Nursing Management and Patient Education
Nurses play an essential role in caring for women with ovarian cancer who are receiving IP chemotherapy. It is important for us to understand the diagnosis, treatment plan, and potential side effects of treatment. The unique nursing management for patients receiving IP chemotherapy is outlined in Table 4.[18–23] Women receiving IV chemotherapy also have the potential to experience these problems and/or side effects (nausea, vomiting, alteration in the GI tract, myelosuppression, infection, and peripheral neuropathy), and as oncology nurses we are familiar with these potential problems.
Patients should be educated about what to expect with the IP route of chemotherapy, including possible side effects and complications. At Memorial Sloan-Kettering Cancer Center, the patient information booklet, “Your Guide to Intraperitoneal Therapy,” is the tool that we use to teach patients about this modality. [Editor's note: An updated, 2009 version of this educational tool is available in the online issue of ONCOLOGY Nurse Edition, at CancerNetwork.com.] Patients should be reassured that most of the side effects they will experience subside within 48 hours after completion of chemotherapy.
The combination of IV/IP chemotherapy has demonstrated a significant survival benefit for women with optimally debulked epithelial ovarian cancer.
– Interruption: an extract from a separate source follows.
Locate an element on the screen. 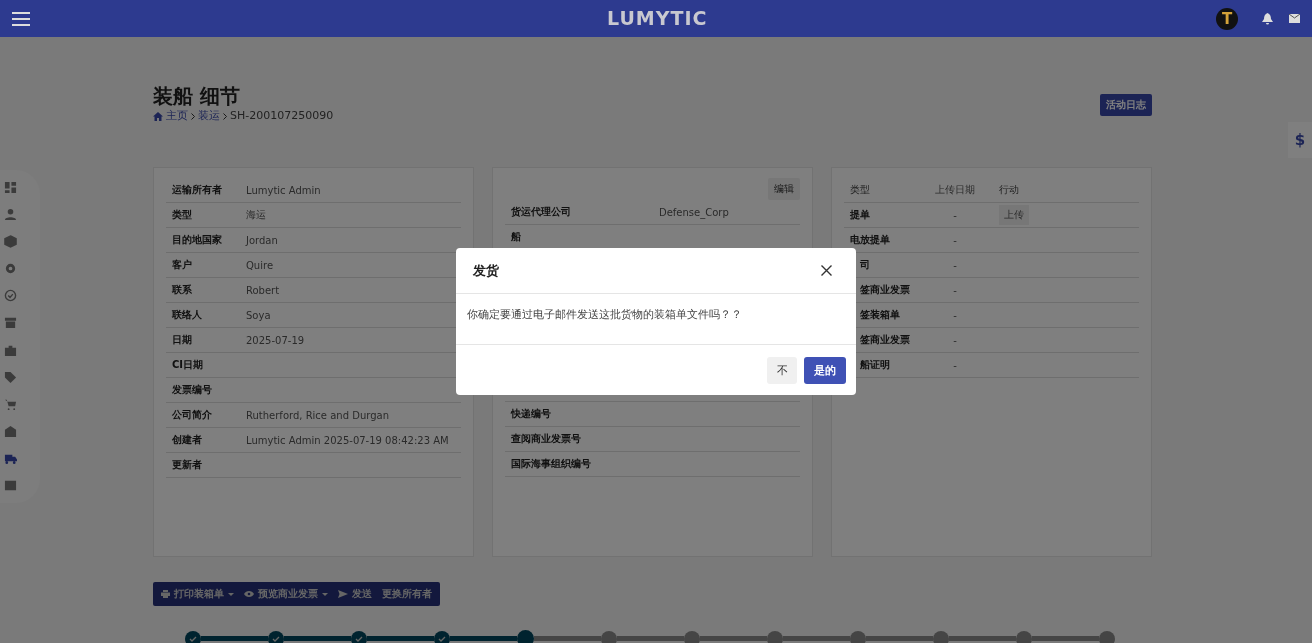  menu-icon is located at coordinates (21, 18).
Research still is needed to determine the optimal regimen and scheduling, as well as the best way to administer IP chemotherapy and manage patients receiving it. As healthcare professionals, it is essential for us to look for opportunities to improve patients' outcomes and quality of life. In the care of patients receiving IP chemotherapy for ovarian cancer, there are myriad critical points for nursing intervention that will affect the success of the procedure, the comfort of the patient, and the patient's sense of well being.